Wherever a line in the records contains the word "computer", return that line.

........

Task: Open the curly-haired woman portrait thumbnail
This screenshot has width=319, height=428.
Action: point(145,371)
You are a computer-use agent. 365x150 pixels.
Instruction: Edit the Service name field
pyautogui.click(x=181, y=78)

........

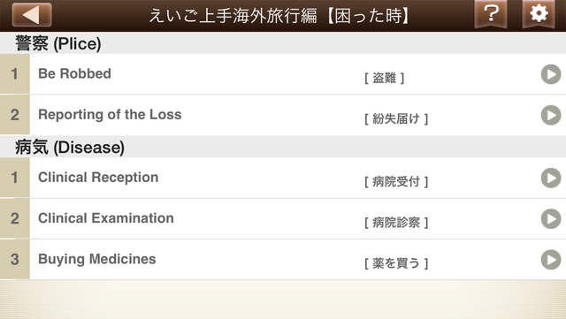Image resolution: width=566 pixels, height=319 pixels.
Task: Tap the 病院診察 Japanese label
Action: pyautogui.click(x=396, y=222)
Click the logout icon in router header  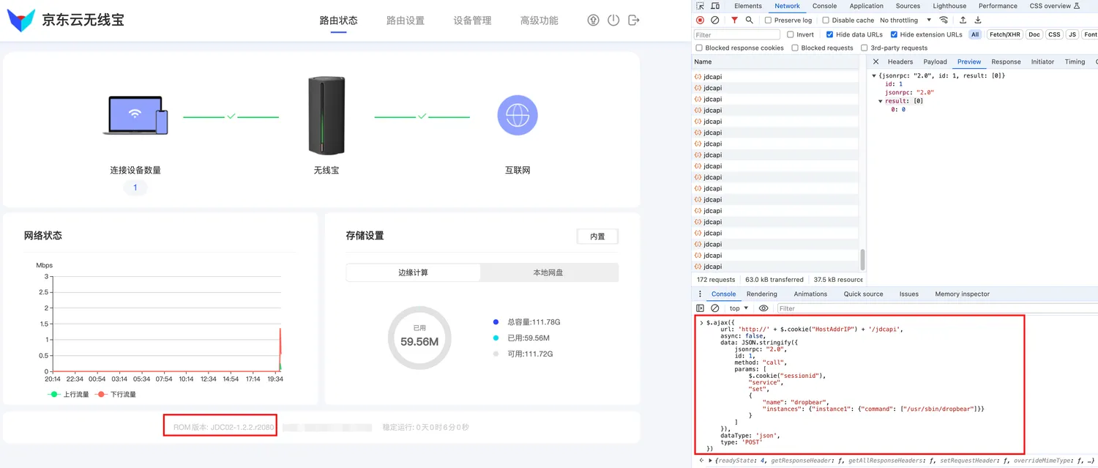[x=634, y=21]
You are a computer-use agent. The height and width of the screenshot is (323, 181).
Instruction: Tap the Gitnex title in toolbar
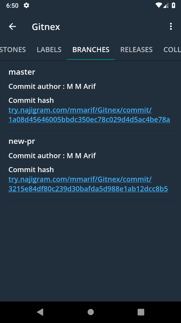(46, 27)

........

= Response =
You are a computer-use agent. 365x150 pixels.
You are a computer-use agent. The height and width of the screenshot is (323, 181).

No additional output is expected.